I use the mac address access list method to secure my router,basicly if their mac address is not on the list,it does not let them connect.Its much simpler than wep etc,and theres no way anyone can hack it.


----------



## Easy Rhino (May 12, 2009)

tigger said:


> I use the mac address access list method to secure my router,basicly if their mac address is not on the list,it does not let them connect.Its much simpler than wep etc,and theres no way anyone can hack it.

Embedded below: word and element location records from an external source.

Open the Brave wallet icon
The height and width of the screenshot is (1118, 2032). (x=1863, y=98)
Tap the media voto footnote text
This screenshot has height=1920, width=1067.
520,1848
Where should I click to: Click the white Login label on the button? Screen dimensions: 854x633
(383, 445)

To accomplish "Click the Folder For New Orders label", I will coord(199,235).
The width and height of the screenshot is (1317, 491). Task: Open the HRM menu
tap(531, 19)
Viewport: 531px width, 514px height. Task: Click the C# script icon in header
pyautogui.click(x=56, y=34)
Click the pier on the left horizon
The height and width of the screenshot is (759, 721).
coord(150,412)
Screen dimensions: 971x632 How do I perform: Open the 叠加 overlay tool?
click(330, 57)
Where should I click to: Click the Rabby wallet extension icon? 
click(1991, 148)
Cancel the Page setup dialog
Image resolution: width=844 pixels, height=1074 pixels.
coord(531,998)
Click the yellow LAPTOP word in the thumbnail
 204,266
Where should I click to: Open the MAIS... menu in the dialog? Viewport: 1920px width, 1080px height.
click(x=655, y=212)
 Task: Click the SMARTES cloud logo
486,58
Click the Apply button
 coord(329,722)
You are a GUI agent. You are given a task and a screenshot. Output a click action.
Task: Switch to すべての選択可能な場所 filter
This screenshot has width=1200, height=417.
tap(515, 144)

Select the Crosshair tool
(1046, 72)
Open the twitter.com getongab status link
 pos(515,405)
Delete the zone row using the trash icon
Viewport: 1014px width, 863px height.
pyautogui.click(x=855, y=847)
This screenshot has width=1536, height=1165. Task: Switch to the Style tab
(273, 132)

yea MAC addressing is very solid but it can be hacked. everything can be hacked. granted you have to be incredibly good at it.


----------



## Darren (May 12, 2009)

tigger said:


> I use the mac address access list method to secure my router,basicly if their mac address is not on the list,it does not let them connect.Its much simpler than wep etc,and theres no way anyone can hack it.



That is extremely dangerous. Mac Addresses can be cloned, you can download a freeware application that can edit and clone a wireless network or physical network's address with a quick few presses. 


You need the WEP encryption or some other form of encryption.

Edit:



Easy Rhino said:


> WEP can also be hacked fairly easily. on the other hand, WPA2 would take a powerful supercomputer years and year to hack.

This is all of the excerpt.